The Maestro’s Mindset

Sharpen Your Leadership Perception Before You Intervene

A conductor’s lesson in seeing the whole picture

“The problem you think you’re solving is rarely the real problem. Leaders who pause to ask what they’re missing save time, strengthen trust, and avoid fixing the wrong thing.”

A string section that wouldn’t blend taught me something I’ve carried ever since: leadership perception is a skill, not a gift.

I was standing in front of an ensemble, trying to fix what sounded like a technical problem. I adjusted bowing, articulation, dynamics—but the fragmented sound persisted. It wasn’t until I noticed the principal violist sitting apart from the group, and asked a simple question about how the section was doing, that the real issue surfaced. There had been a scheduling conflict. A unilateral decision. Resentment that was palpable—and audible. Once we acknowledged the tension, the blend returned within minutes. The music hadn’t changed. The relationships had.

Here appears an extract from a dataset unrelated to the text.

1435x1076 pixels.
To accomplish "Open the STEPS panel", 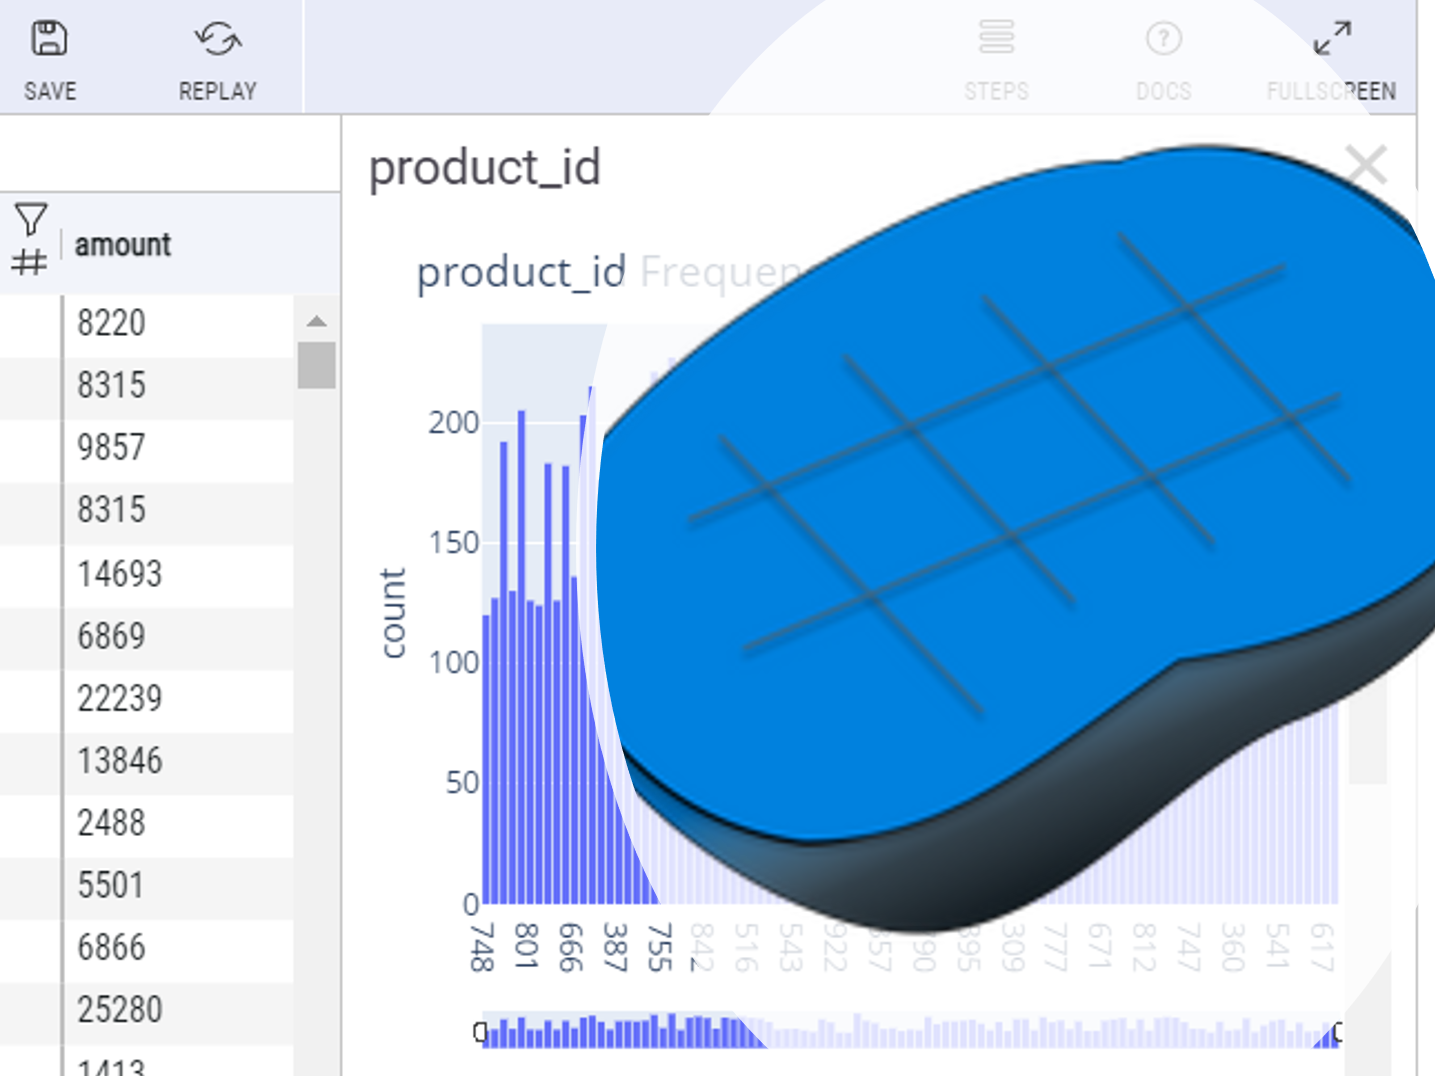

A leader pausing at a window in soft light, reflecting on leadership perception before taking action.

This pattern repeats in boardrooms, project teams, and family dinners. The problem you think you’re solving is rarely the real problem. Leaders who sharpen their leadership perception before they intervene avoid wasting energy on symptoms while the root cause festers untouched.

Three diagnostic questions can help you see what’s actually happening:

What am I seeing that confirms what I already believe? Confirmation bias leads us to notice evidence that supports our existing story while filtering out everything else. Before you act, ask what story you’ve already decided the situation is about.

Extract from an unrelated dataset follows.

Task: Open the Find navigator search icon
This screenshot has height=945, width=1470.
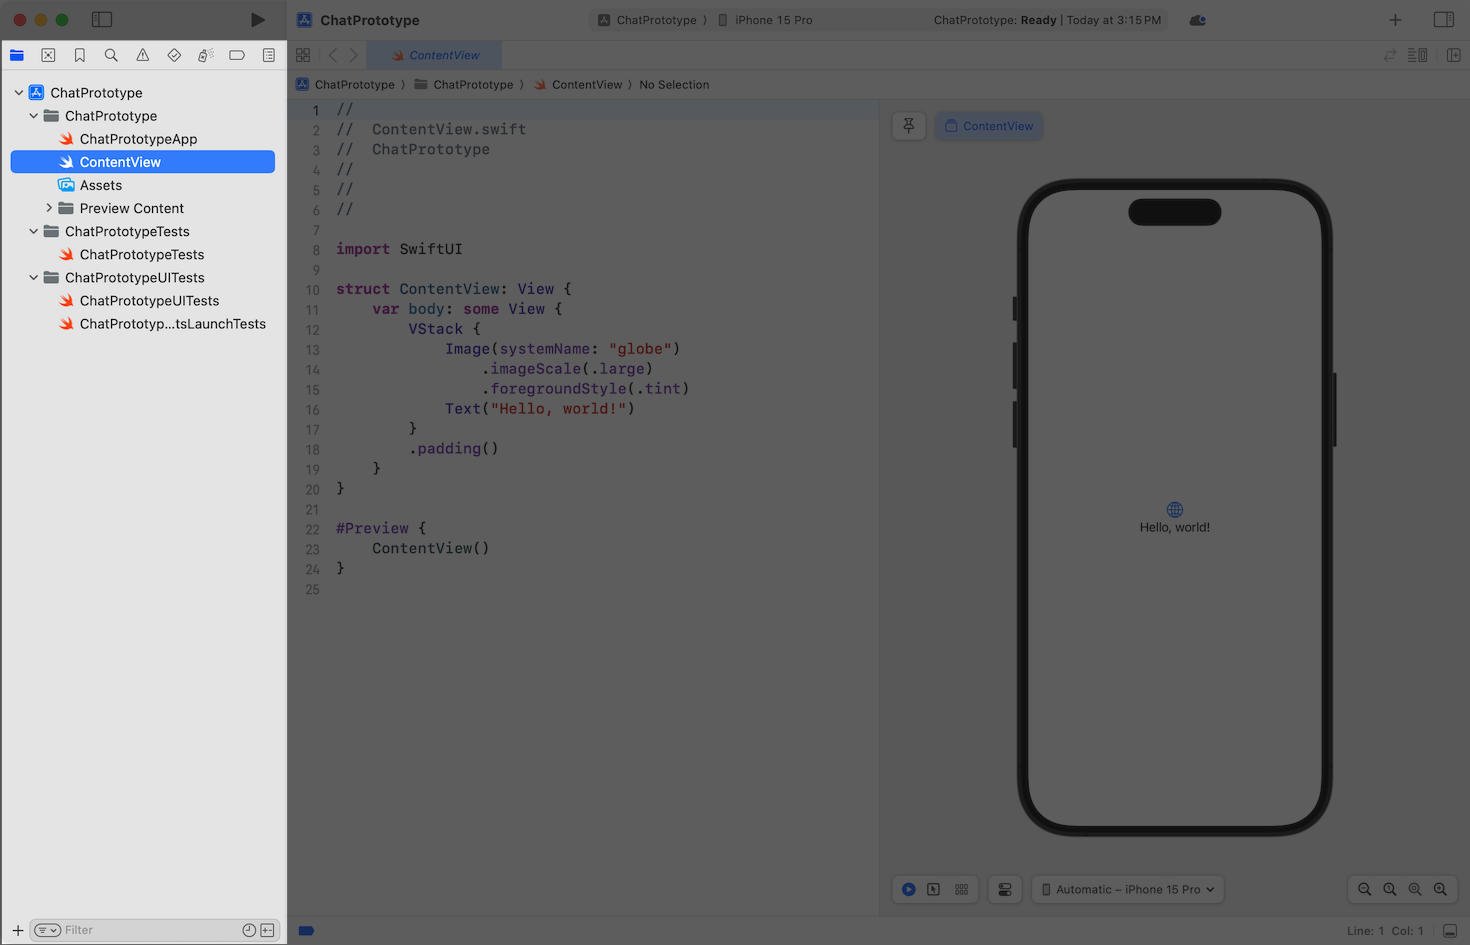Action: tap(111, 56)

What am I assuming is true that might not be? Assumptions are shortcuts that become traps when we stop testing them. Identify yours and ask: What if the opposite were true?

What would someone outside this situation notice first? Proximity distorts perception. Fresh eyes—someone who isn’t emotionally invested or buried in the details—often spot what you’ve stopped seeing.

The leaders who see clearly aren’t necessarily smarter or more experienced. They’ve learned to slow down, question their assumptions, and widen their field of vision before they act. That pause saves time, strengthens trust, and keeps you from solving the wrong problem while the real one festers unseen.

Before you fix anything this week, pause and ask: What am I missing?